Osmedeus: Open Source Web Reconnaissance and Vulnerability Scanner
Osmedeus is an open-source vulnerability scanner developed to protect your organization against imminent cyber-security threats. It combines the best of intranet and extranet surveillance. The tool has features that exceed most premium scanning and reconnaissance tools in the market.
It can be used to scan your target network and server for vulnerabilities. It features an impressive collection of tools such as web technology detection, IP discovery, and way back machine discovery. It can separate workspace to store all scan output and logging details. Finally, it supports a continuous scan and lets you view the scan report from the command line.
Furthermore, it is equipped with web technology detection, IP discovery, and way back machine discovery features.
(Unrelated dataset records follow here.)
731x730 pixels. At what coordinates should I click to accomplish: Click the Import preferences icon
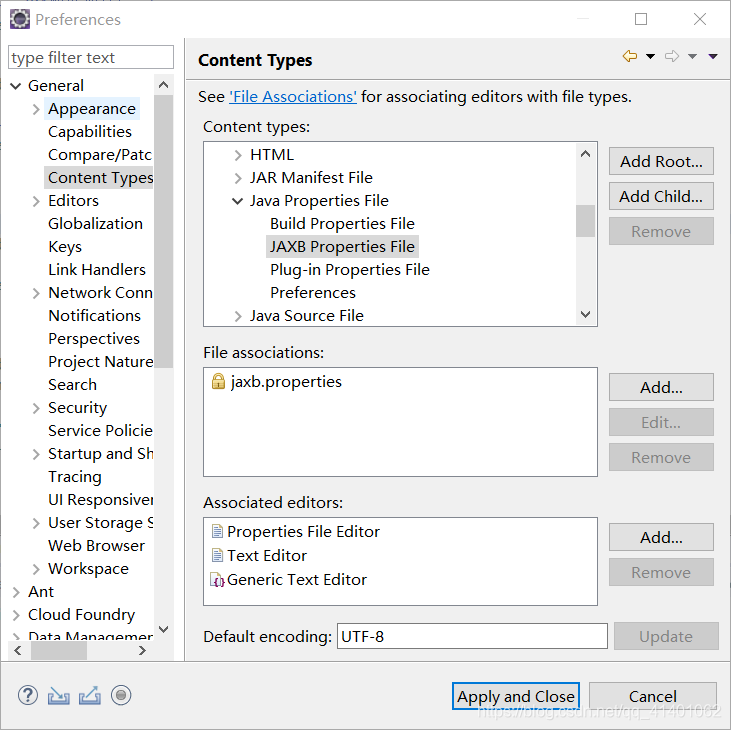point(58,696)
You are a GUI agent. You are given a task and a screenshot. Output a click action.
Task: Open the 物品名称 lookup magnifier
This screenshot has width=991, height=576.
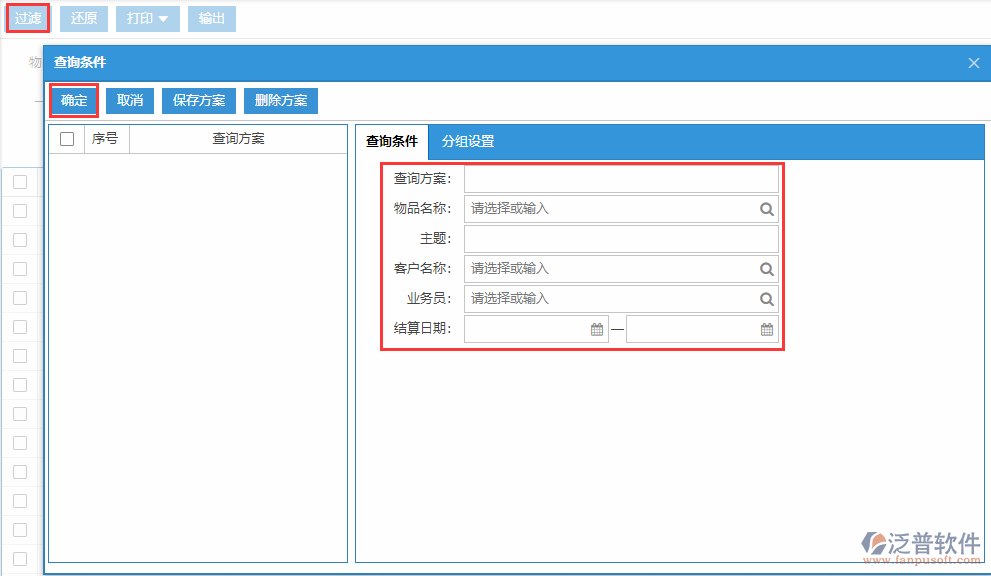tap(766, 209)
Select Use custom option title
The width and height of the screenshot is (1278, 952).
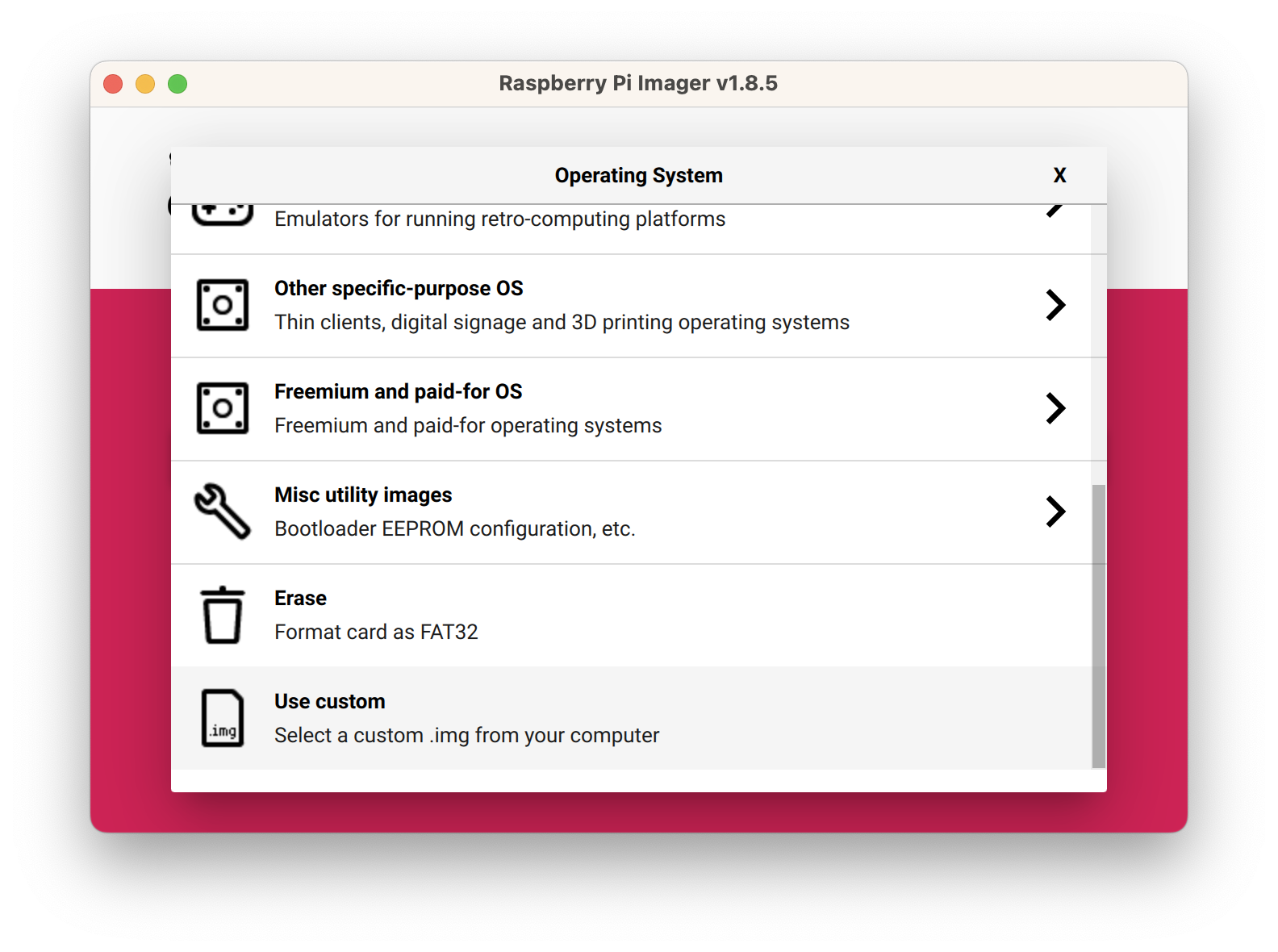[329, 702]
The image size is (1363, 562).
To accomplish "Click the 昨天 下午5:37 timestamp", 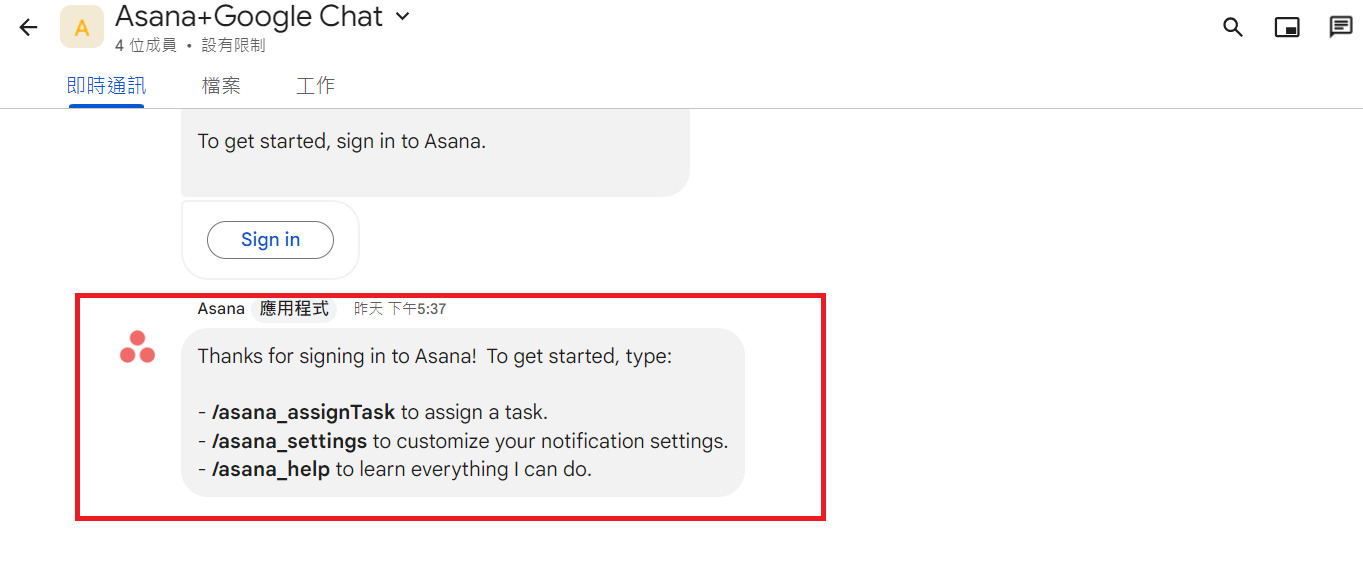I will (400, 309).
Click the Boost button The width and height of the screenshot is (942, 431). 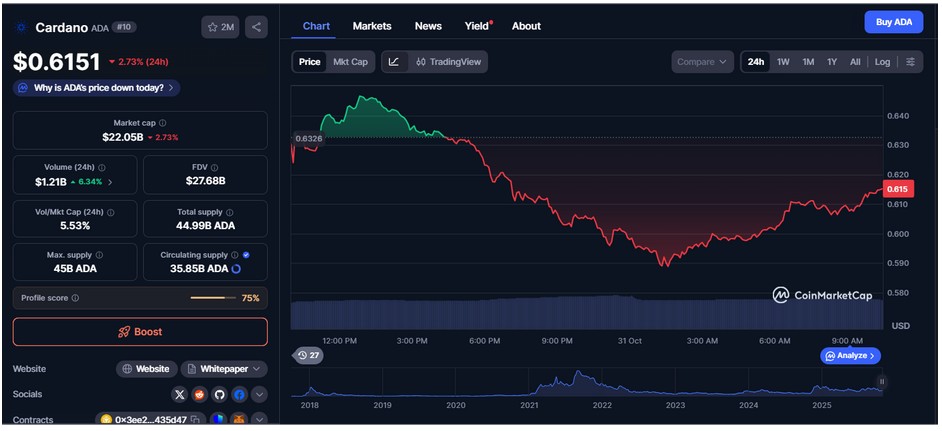(140, 332)
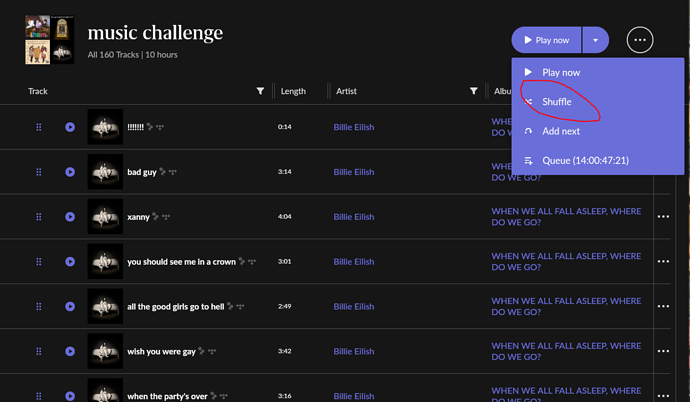Expand the Play now dropdown arrow
The width and height of the screenshot is (690, 402).
coord(596,40)
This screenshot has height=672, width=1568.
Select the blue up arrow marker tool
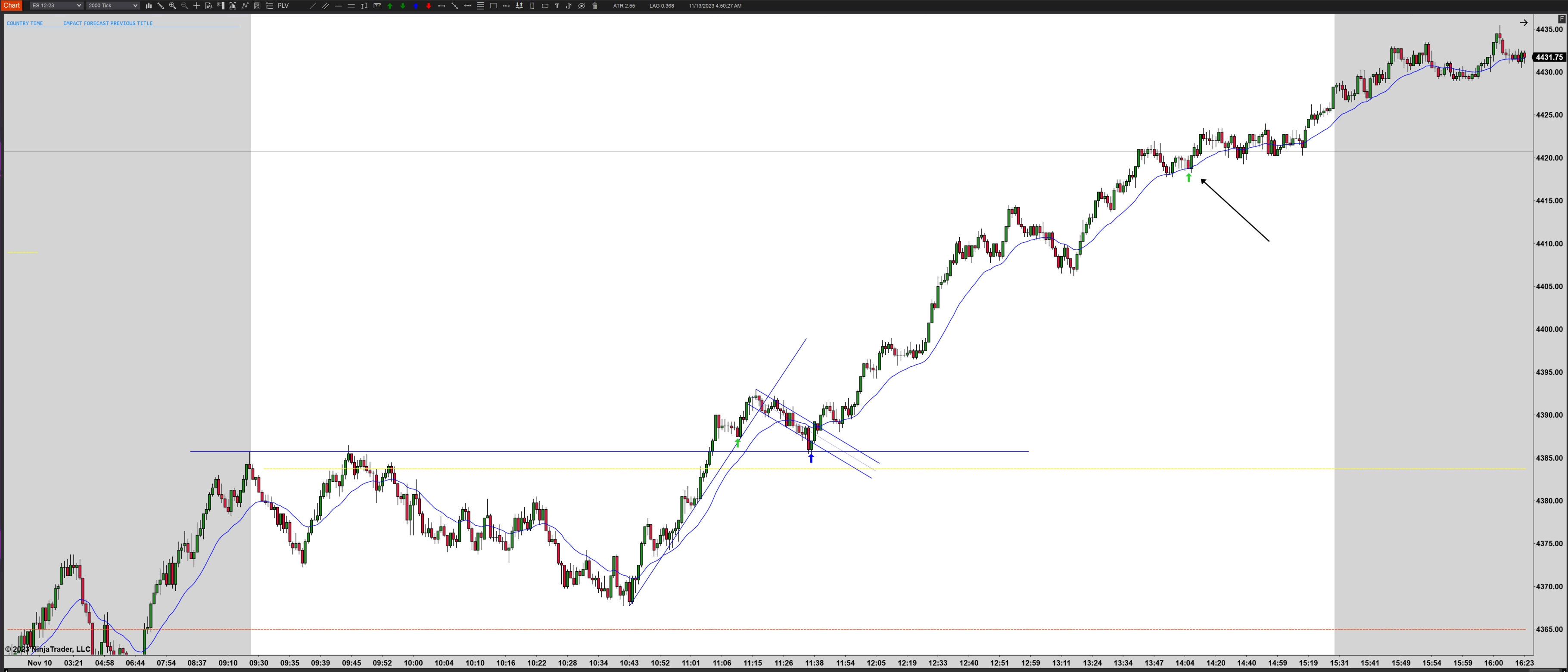pos(416,6)
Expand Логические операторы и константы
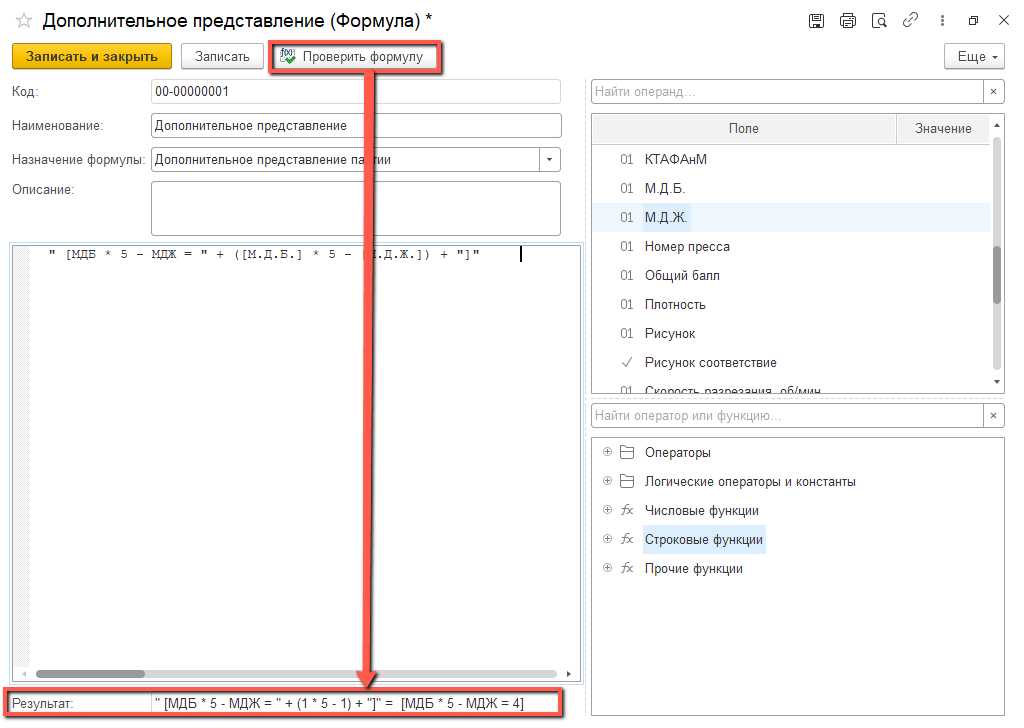This screenshot has height=728, width=1024. 607,482
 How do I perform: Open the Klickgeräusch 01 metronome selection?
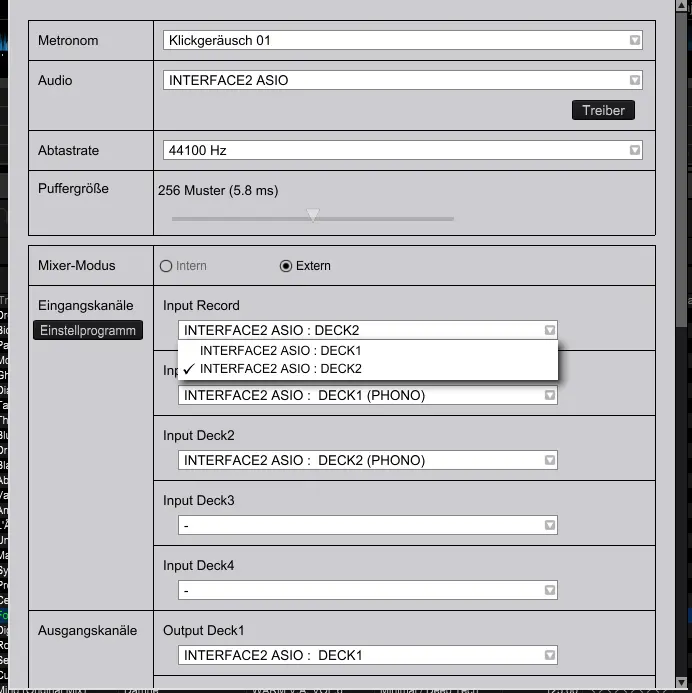pos(400,41)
The application can separate workspace to store all scan output and details logging. Lastly, it can support a continuous scan and lets you view the scan report from the command line.
Highlights:
Features:
- Subdomain Scan
- Subdomain TakeOver Scan
- Screenshot the target
- Basic recon like Whois, Dig info
- Web Technology detection
- IP Discovery
- CORS Scan
- SSL Scan
- Wayback Machine Discovery
- URL Discovery
- Headers Scan
- Port Scan
- Vulnerable Scan
- Separate workspaces to store all scan output and details logging
- REST API
- React Web UI
- Support Continuous Scan
- Slack notifications
- Easily view report from commanad line
Supported platforms:
- Kali Linux, *nix OS, and macOS
Osmedeus install
Clone the repo, navigate to the working dir and run install script (recommended for Kali Linux users):
$ git clone https://github.com/j3ssie/Osmedeus
$ cd Osmedeus
$ ./install.sh
Basic Usage
Use -hh to get a list of all available options/commands:
[*] Visit this page for complete usage: https://j3ssie.github.io/Osmedeus/
Basic Usage
===========
python3 osmedeus.py -t <your_target>
python3 osmedeus.py -T <list_of_targets>
python3 osmedeus.py -m <module> [-i <input>|-I <input_file>] [-t workspace_name]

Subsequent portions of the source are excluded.